I mean, let’s say hypothetically it’s Friday morning. Your head is feeling like scrambled eggs because you were up tending to global affairs with only two hours sleep, or because you were partying like it’s 1969, or in fact your teenage-something had a mini meltdown, combined with perimenopause fog detritus means that you have only a vague idea what your name is (I’ve purposely left this open ended so you have no idea which is me). You are aware that there are a mountain of things to be done, and you’d quite like to be placed in a sensory deprivation tank, possibly only drawing birds, but the world keeps prodding your pre-frontal cortex saying there are things that definitely need to get done.
At times like this, my friends, it’s important to hand over your executive function to other beings.
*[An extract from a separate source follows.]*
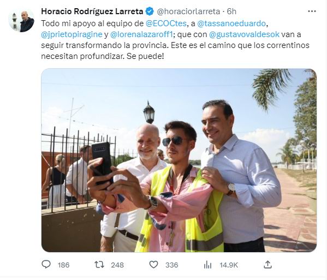
Task: Click the share upload icon
Action: 267,264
And the being in my life right now is a great long list. And for an extra shot of dopamine, I recommend adding check boxes beside them so you can tick things off.
There’s nothing that will make a hormonal, feeling-like-the-bottom-of-a-pond-creature more accomplished than being able to add a big fat tick next to a thing that just got done.
Writing stuff down is, indeed, a magical thing. Those in the writing business know that we frequently understand ourselves better after, not before, the pen hits the page. That the purpose is not to arrive with the answers, but with all the many questions, and to hope, in some way, that we will scribe our way to the answers.
Lists are, perhaps, the most unromantic of all forms of writing, but they can still be a bloody good time. If you can’t be trusted to be left to your own devices for that day (week, month) then let a list take that gelatinous matter that used to be your brain and help you direct it usefully.
It helps you prioritise, reduce the overwhelm of all that bigness into tiny pockets of doable smallness, and stops you wondering about all the things you’ve forgotten while you sit around doing nothing.
It’s an exercise in simplification. In recognising the reality of where you are today, and turning the fuzz into action things. And the brain does love a bit of purpose. It’s entirely functional in its design. It hates it when you or I just stay up there, caught in overthinking.
So if that’s you (saving the world / hungover / caught in a hormonal rampage), may I suggest you make yourself a list. Take away the decision fatigue of your day and just tick off what needs to be done.
Sometimes, the things that are the most mundane will bring the most relief.
Last night’s beginning “Birds that visited my feeder” drawing, to keep me focused and less irritable at the kitchen table.